[TASK DETAILS]:
Repeat the records word for word.

[RECORDS TO USE]:
_ _ _
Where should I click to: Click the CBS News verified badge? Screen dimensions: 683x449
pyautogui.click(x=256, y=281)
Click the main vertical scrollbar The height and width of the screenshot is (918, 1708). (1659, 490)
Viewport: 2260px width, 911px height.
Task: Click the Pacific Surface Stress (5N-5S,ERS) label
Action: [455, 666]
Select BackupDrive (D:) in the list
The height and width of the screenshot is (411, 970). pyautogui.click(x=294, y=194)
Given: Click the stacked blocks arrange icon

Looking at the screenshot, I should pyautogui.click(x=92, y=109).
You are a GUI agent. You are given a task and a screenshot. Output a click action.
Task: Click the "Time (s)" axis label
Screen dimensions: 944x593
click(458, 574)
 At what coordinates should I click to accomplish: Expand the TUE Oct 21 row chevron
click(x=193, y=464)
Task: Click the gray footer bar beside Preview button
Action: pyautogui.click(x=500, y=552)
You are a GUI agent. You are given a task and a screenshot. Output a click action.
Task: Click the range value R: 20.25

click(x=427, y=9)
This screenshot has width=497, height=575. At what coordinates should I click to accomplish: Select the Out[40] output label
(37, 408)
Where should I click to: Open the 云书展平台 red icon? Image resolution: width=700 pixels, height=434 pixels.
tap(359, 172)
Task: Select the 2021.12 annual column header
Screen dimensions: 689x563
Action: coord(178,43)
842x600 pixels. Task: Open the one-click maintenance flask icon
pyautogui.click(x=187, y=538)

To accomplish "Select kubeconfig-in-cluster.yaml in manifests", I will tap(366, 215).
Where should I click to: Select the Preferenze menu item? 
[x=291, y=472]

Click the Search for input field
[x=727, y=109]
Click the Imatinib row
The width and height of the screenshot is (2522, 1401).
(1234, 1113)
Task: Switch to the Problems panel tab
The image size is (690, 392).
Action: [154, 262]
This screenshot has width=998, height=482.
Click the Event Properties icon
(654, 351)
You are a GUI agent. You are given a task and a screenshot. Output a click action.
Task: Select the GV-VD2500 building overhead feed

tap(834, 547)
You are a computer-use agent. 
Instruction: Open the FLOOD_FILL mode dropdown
_ _ _
[TASK SOLUTION]:
Where should I click to: Click the CBS News verified badge? Screen dimensions: 683x449
pyautogui.click(x=256, y=281)
Click the main vertical scrollbar The height and width of the screenshot is (918, 1708). (1659, 490)
Viewport: 2260px width, 911px height.
Task: Click the Pacific Surface Stress (5N-5S,ERS) label
Action: [455, 666]
Select BackupDrive (D:) in the list
The height and width of the screenshot is (411, 970). pyautogui.click(x=294, y=194)
Given: Click the stacked blocks arrange icon

Looking at the screenshot, I should pyautogui.click(x=92, y=109).
You are a GUI agent. You are given a task and a screenshot. Output a click action.
Task: Click the "Time (s)" axis label
Screen dimensions: 944x593
click(458, 574)
 At what coordinates should I click to accomplish: Expand the TUE Oct 21 row chevron
click(x=193, y=464)
Task: Click the gray footer bar beside Preview button
Action: pyautogui.click(x=500, y=552)
You are a GUI agent. You are given a task and a screenshot. Output a click action.
Task: Click the range value R: 20.25

click(x=427, y=9)
This screenshot has width=497, height=575. At what coordinates should I click to accomplish: Select the Out[40] output label
(37, 408)
Where should I click to: Open the 云书展平台 red icon? Image resolution: width=700 pixels, height=434 pixels.
tap(359, 172)
Task: Select the 2021.12 annual column header
Screen dimensions: 689x563
Action: coord(178,43)
842x600 pixels. Task: Open the one-click maintenance flask icon
pyautogui.click(x=187, y=538)

To accomplish "Select kubeconfig-in-cluster.yaml in manifests", I will tap(366, 215).
Where should I click to: Select the Preferenze menu item? 
[x=291, y=472]

Click the Search for input field
[x=727, y=109]
Click the Imatinib row
The width and height of the screenshot is (2522, 1401).
(1234, 1113)
Task: Switch to the Problems panel tab
The image size is (690, 392).
Action: [154, 262]
This screenshot has width=998, height=482.
Click the Event Properties icon
(654, 351)
You are a GUI agent. You are given a task and a screenshot. Output a click action.
Task: Select the GV-VD2500 building overhead feed

tap(834, 547)
You are a computer-use agent. 
Instruction: Open the FLOOD_FILL mode dropdown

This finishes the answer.